Electron code crashing?

I have an Electron deployed at a test site. The Electron is part of a system that was originally developed on the Core (over a year ago) and ported and well tested on 7 Photons for over a year. The same hardware and firmware is being used on the Electron as on the Photons.

When I got the Electron a few weeks ago, I plugged it into my test system (that was running with a Photon) and I flashed the firmware to it. It ran just fine. I burned it in for over a week with no problems at all. Two days ago, I installed the system at a test site and it has been running fine, until just now. This evening, I tried to read data from it and it did not work. The Dashboard shows that it is on-line and my javascript based debug client logs into the cloud, finds the device is online and can communicate with it. The javascript receives a cloud report of all cloud functions and variables - just fine. However, I was unable to read any cloud variables at all, nor could I access any cloud functions - timeout and error returned in all cases.
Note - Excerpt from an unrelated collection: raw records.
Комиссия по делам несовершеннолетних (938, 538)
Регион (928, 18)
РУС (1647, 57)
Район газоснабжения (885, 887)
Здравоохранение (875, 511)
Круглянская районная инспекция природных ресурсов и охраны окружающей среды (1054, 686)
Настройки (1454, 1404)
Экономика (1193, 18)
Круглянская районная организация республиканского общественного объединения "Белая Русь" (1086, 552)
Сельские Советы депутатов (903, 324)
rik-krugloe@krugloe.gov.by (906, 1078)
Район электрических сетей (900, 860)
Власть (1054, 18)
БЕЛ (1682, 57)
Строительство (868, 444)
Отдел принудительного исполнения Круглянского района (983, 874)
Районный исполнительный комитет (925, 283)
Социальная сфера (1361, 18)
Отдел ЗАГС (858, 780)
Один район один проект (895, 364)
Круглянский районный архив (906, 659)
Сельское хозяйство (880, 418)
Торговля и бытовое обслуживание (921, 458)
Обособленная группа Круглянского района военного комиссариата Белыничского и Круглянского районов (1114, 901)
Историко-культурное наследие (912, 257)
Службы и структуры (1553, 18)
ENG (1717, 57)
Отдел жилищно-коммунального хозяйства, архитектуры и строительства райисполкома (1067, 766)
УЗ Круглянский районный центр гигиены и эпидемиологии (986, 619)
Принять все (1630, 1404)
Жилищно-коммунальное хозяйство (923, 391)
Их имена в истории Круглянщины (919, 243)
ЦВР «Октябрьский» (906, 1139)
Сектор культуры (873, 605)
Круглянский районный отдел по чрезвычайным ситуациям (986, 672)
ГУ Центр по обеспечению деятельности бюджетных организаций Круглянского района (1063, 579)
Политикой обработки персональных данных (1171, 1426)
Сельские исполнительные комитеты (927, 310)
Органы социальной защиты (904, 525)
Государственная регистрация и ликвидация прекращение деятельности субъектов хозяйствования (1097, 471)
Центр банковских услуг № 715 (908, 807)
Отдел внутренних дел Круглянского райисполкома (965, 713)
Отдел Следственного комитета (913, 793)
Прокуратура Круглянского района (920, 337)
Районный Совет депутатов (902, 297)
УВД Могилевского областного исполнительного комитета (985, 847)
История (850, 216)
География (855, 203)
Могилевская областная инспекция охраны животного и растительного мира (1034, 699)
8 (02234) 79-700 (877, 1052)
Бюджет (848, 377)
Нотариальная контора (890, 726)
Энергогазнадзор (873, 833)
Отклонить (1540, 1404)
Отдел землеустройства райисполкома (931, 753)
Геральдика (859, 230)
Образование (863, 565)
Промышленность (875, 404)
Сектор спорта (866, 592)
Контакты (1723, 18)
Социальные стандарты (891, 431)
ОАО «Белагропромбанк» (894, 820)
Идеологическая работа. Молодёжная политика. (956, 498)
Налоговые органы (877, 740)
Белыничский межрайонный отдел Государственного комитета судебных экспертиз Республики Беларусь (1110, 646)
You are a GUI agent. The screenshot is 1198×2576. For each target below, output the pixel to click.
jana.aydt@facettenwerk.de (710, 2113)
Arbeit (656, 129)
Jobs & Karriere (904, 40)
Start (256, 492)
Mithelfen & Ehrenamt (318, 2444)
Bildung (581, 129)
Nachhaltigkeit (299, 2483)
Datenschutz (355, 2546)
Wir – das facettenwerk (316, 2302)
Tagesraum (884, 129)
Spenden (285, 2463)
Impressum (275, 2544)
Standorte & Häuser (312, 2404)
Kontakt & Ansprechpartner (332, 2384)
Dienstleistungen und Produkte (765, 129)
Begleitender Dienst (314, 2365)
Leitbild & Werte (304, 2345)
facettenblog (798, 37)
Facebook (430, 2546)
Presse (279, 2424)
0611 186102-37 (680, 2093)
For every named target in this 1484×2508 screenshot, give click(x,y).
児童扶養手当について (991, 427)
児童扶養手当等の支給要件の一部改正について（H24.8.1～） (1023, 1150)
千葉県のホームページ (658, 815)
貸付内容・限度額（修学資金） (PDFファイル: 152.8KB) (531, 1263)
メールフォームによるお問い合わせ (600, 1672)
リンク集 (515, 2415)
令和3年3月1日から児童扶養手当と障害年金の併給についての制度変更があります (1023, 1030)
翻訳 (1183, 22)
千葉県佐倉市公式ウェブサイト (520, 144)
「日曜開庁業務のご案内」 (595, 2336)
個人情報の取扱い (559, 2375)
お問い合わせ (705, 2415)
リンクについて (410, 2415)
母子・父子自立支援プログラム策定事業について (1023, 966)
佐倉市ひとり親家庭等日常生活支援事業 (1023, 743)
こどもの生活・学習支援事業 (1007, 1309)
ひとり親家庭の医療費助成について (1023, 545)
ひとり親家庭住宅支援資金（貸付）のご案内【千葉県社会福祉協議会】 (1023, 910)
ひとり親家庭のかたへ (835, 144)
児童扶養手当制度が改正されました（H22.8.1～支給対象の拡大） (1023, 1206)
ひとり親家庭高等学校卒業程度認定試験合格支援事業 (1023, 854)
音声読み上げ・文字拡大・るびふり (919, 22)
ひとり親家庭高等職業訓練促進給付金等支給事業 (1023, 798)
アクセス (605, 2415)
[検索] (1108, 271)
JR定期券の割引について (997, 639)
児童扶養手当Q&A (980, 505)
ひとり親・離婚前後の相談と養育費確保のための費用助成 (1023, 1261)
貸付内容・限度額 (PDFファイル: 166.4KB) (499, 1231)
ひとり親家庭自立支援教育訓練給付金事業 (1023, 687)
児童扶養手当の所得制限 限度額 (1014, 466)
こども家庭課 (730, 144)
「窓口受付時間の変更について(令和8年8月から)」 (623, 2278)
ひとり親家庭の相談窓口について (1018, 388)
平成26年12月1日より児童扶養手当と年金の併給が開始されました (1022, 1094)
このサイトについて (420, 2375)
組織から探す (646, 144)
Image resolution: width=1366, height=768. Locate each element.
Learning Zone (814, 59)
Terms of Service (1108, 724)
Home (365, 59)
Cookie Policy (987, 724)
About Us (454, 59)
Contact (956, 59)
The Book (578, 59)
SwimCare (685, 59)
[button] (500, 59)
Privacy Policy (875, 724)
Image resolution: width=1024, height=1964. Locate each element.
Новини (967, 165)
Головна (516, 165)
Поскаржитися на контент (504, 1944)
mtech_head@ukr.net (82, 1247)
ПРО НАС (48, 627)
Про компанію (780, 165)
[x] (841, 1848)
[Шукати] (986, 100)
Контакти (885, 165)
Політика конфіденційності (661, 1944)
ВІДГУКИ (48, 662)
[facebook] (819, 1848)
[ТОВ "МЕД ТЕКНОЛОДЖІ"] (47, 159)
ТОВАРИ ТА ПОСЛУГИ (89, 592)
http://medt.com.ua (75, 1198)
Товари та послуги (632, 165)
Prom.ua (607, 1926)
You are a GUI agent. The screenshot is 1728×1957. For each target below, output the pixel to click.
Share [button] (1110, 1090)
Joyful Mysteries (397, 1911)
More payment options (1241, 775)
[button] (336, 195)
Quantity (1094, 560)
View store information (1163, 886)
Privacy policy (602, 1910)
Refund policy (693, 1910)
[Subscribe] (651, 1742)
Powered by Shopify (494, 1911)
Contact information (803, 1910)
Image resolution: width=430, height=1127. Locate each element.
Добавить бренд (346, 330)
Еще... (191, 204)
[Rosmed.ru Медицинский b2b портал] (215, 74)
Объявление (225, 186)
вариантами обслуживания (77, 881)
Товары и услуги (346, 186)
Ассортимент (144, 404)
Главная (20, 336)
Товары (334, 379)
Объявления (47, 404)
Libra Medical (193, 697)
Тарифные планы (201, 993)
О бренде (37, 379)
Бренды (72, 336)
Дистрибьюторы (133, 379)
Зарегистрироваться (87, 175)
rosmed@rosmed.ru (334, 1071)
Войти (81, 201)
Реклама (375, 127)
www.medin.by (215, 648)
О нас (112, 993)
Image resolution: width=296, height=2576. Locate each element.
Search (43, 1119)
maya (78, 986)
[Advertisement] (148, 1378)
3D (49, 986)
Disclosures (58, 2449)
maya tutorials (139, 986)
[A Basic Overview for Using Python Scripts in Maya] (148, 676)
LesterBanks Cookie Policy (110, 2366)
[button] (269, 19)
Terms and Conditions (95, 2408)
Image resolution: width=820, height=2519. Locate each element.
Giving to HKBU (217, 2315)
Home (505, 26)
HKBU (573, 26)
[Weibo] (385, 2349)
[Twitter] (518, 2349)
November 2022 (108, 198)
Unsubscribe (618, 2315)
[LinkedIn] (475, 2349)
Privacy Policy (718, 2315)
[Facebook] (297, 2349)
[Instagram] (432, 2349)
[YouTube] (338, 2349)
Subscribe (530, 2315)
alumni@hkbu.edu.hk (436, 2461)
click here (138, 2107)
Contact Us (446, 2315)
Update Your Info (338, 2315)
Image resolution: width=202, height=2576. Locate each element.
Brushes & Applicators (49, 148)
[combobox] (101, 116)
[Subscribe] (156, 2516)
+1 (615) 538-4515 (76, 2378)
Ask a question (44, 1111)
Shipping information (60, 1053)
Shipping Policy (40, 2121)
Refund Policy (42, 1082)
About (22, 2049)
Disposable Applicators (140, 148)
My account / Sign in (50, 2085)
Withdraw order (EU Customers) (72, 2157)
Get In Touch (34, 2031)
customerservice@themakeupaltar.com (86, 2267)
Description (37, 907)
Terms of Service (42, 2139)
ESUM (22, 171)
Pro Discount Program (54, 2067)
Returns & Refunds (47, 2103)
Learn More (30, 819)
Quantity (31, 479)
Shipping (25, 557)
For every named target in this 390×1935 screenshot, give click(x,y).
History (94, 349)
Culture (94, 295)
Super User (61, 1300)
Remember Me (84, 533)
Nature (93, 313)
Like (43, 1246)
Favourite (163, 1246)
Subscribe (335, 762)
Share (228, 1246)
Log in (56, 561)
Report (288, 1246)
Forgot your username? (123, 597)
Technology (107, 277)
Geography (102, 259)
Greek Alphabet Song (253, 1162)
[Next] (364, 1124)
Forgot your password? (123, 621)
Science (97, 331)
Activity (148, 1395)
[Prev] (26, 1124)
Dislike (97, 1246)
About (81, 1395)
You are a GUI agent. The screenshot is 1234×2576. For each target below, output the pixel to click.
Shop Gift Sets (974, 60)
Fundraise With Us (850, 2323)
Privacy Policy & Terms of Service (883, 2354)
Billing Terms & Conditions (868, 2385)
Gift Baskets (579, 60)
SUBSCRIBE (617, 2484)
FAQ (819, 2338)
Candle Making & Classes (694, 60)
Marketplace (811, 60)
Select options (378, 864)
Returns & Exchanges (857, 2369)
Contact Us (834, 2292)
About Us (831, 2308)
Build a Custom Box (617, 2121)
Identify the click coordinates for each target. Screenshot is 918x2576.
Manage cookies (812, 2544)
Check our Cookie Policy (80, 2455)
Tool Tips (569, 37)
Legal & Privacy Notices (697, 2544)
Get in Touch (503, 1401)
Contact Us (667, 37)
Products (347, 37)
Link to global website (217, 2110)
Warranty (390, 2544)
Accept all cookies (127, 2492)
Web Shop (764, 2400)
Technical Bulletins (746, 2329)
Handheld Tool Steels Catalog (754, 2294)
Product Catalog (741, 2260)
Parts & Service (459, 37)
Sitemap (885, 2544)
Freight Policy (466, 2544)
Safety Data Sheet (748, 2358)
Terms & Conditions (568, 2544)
The device is at a test site, so I cannot get to it readily to see what the LEDs say. But I did go and OTA re-flash the firmware to it (this was the only way that I could think of to remotely reset the device). It flashed OK and now everything works. But I have no idea what went wrong. The firmware has been tested for many many months on multiple Cores and Photons (about 10 such devices in all) and it does not crash for any reason. So, I cannot account for what happened – I assume that the firmware crashed somehow because of the behavior (the cloud reports all cloud functions and variables but I cannot access any of them on the device).

If anyone has ideas about this, I would appreciate knowing about them. Other than ideas about what might have happened, it would be nice to have more information from the Dashboard. At present, there is a big gap between what is available from the dashboard and what I can see from my debug client. Again, the debug client does read metadata about cloud functions and variables from the Particle cloud. This information was correct, but the functions and variables could not be accessed (none of them). And I do not know of any way to remotely reset the device other than to flash the code OTA (which is expensive, G3 data-wise). At the very least, the ability to perform a remote reset from the dashboard would be welcome. Any additional information (such as the time of the last communication to the cloud and anything the device can say about running user code) would be more than welcome. I think that such improvements to the dashboard are necessary to support operations where the Particle devices are deployed in remote (from the developer) locations.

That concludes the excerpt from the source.